◆ **EXERCISE DESCRIPTION**: Please reproduce the entries exactly as they appear below, but not the pictures.

◆ **PROVIDED MATERIAL**:
○ ○ ○ ○ ○ ○ ○

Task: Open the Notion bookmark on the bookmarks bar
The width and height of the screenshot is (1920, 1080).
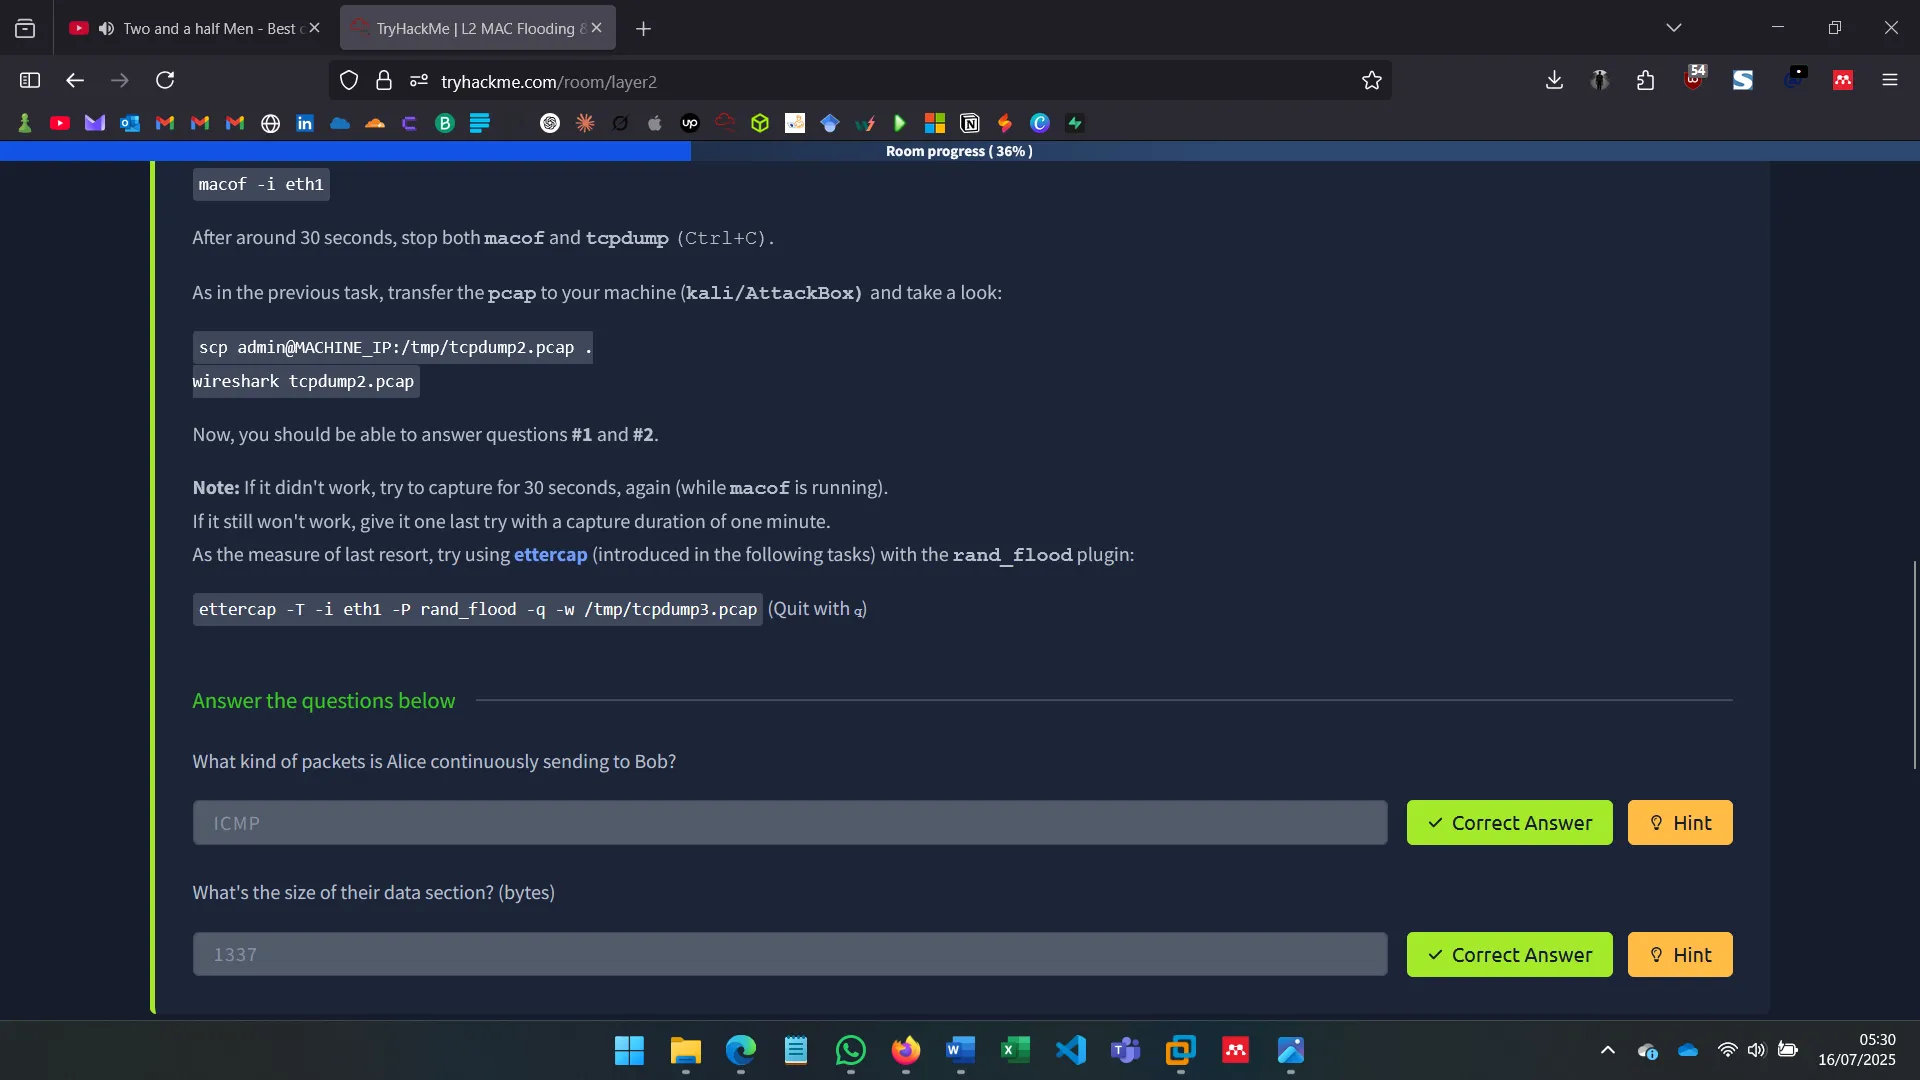Action: [970, 122]
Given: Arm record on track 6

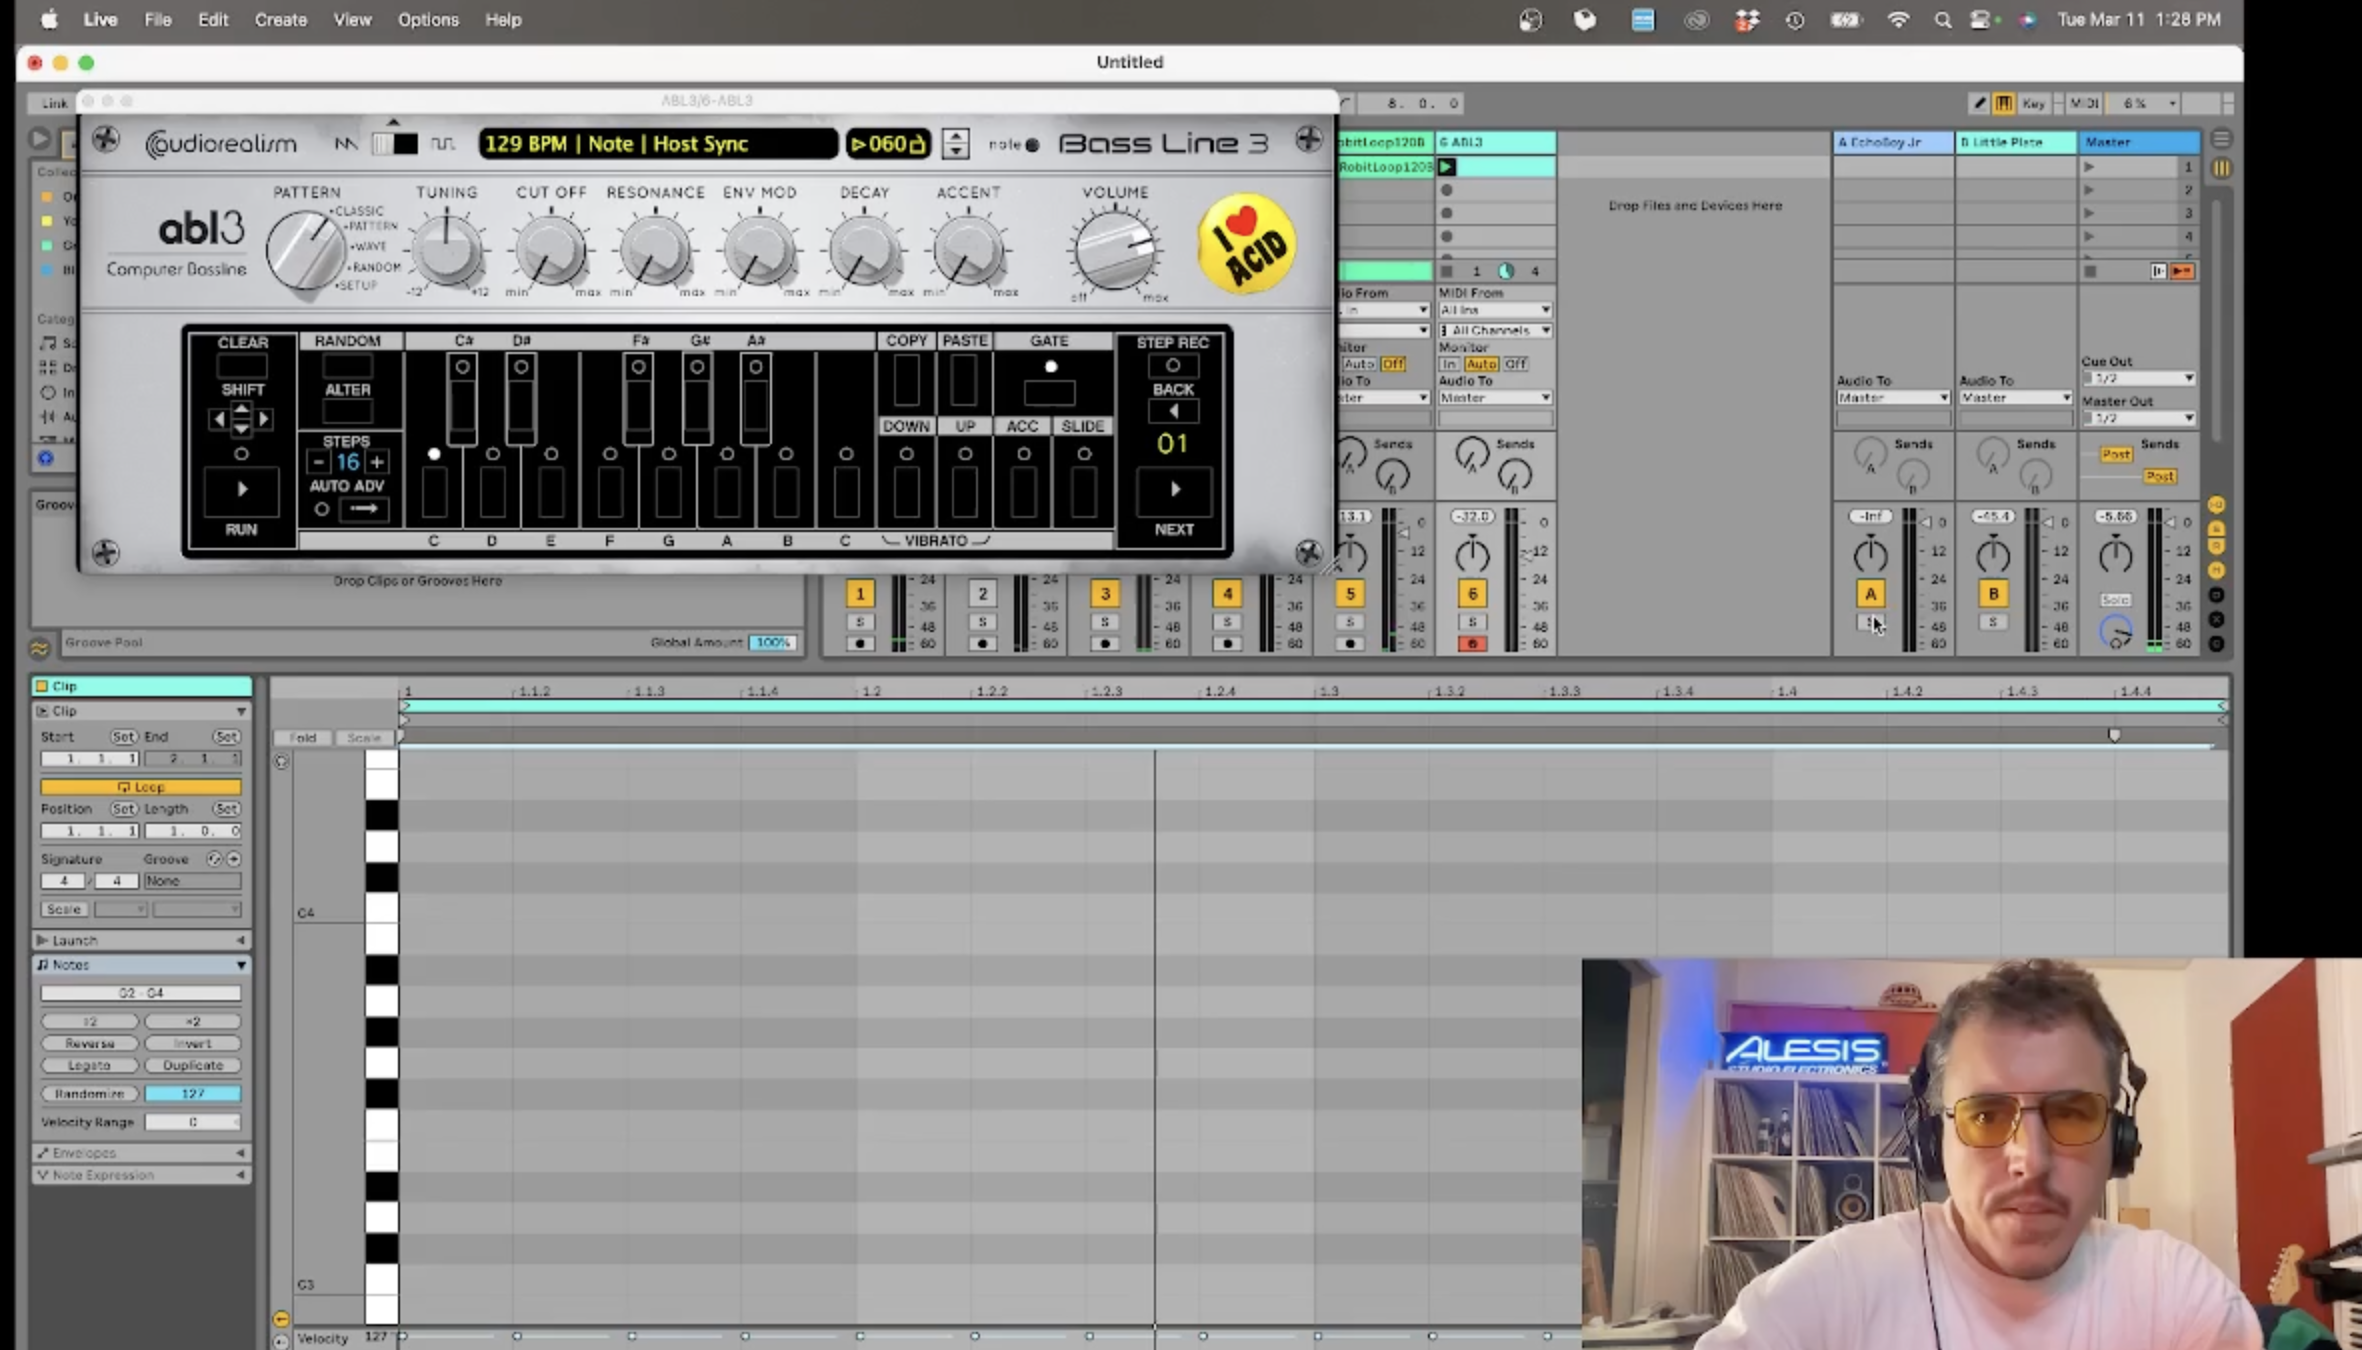Looking at the screenshot, I should (1471, 643).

○ ○ ○ ○ ○ ○ ○

◆ **TASK SOLUTION**:
Task: Open the Notion bookmark on the bookmarks bar
The width and height of the screenshot is (1920, 1080).
Action: [970, 122]
Given: Arm record on track 6

Looking at the screenshot, I should (1471, 643).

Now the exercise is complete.